■ Data for processing ■
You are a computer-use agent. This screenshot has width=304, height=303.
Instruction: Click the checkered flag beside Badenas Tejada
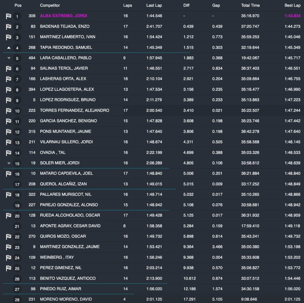(x=9, y=27)
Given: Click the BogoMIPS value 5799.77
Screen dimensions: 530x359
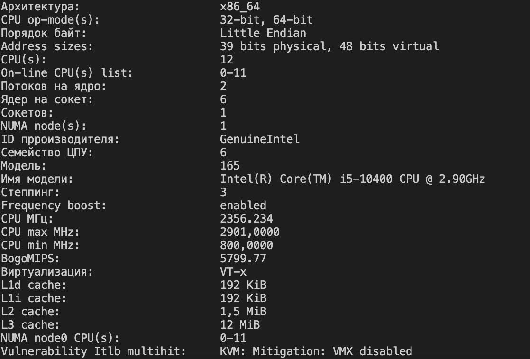Looking at the screenshot, I should click(x=243, y=259).
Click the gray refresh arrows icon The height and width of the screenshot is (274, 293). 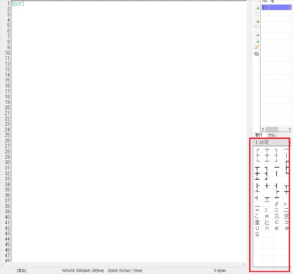tap(256, 54)
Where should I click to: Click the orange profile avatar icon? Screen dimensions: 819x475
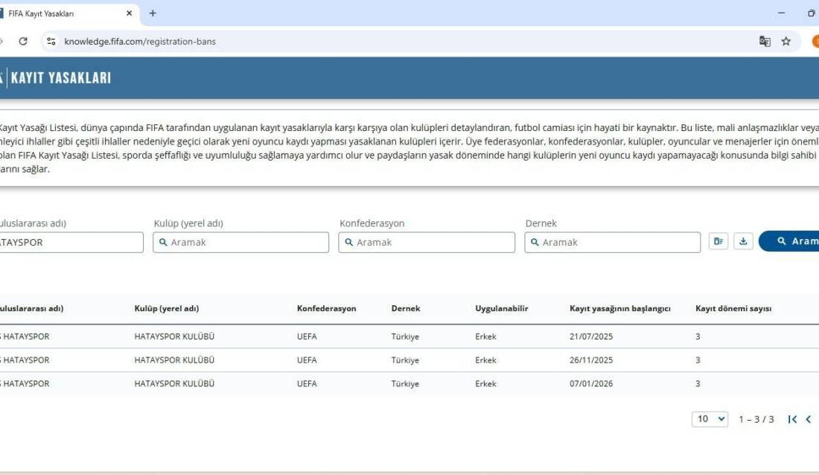815,42
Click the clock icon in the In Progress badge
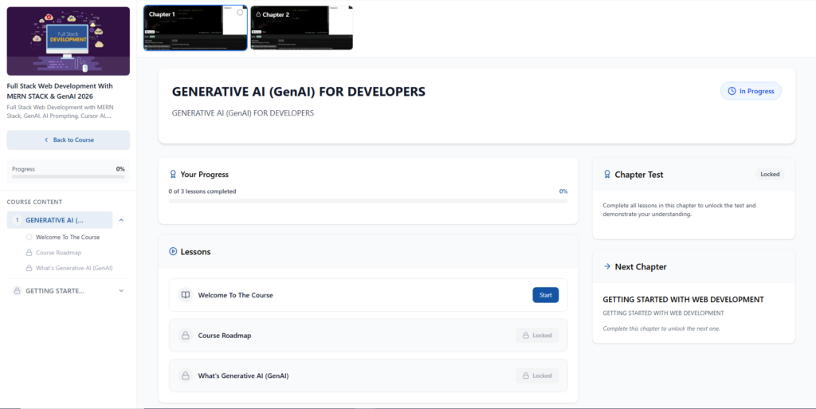This screenshot has width=816, height=409. coord(732,91)
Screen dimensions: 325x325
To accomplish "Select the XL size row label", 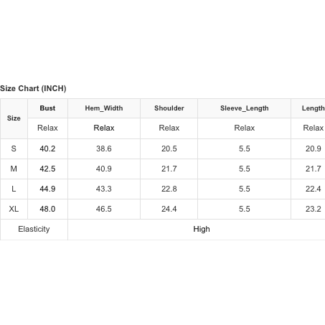I will tap(14, 209).
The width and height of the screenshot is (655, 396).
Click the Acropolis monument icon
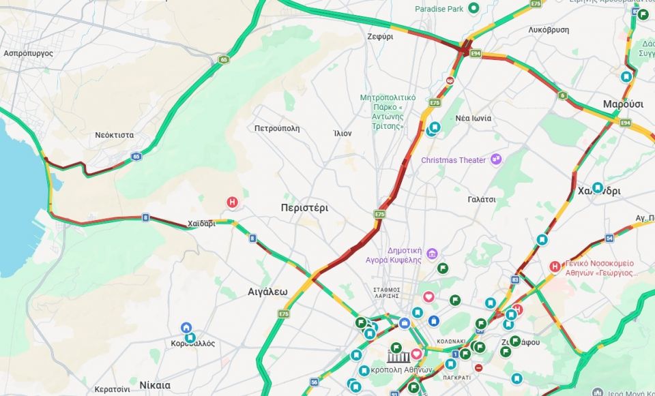398,357
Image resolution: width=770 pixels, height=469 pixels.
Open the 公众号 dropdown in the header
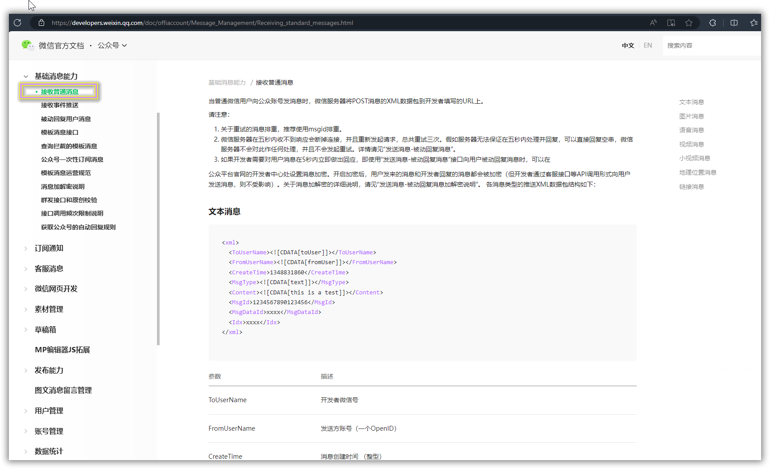pos(112,45)
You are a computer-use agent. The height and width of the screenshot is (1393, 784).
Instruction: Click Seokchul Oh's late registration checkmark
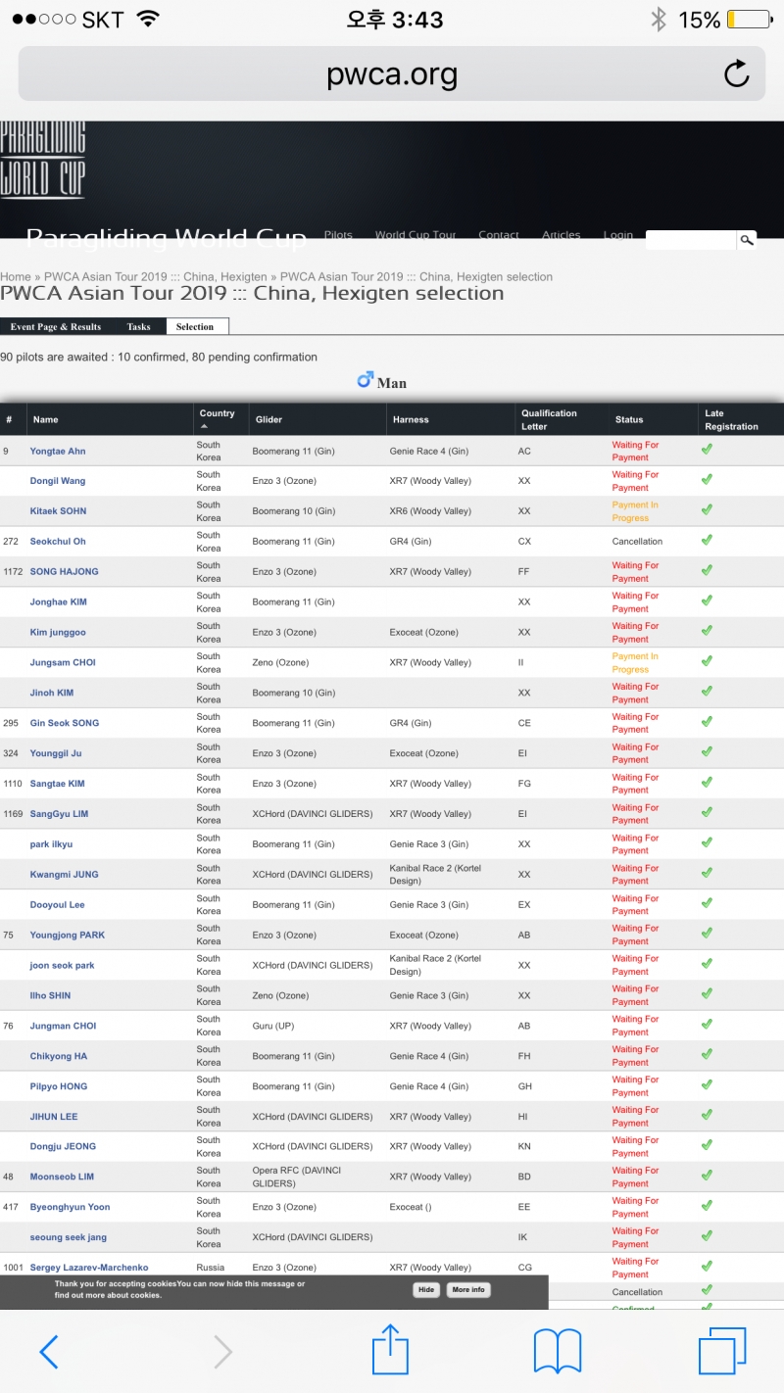(707, 541)
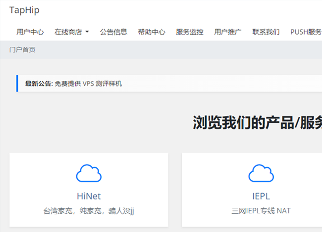Select 服务监控 in the navigation

click(189, 32)
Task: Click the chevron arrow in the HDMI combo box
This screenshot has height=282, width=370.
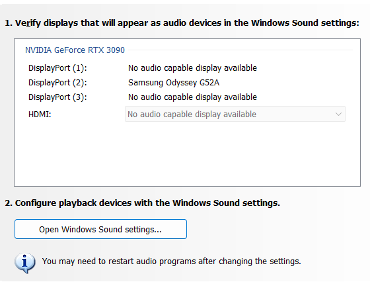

■ Task goal ■
Across the listing above, state how many lines include the word "computer", with nothing but the number in reply.

■ Written response ■
2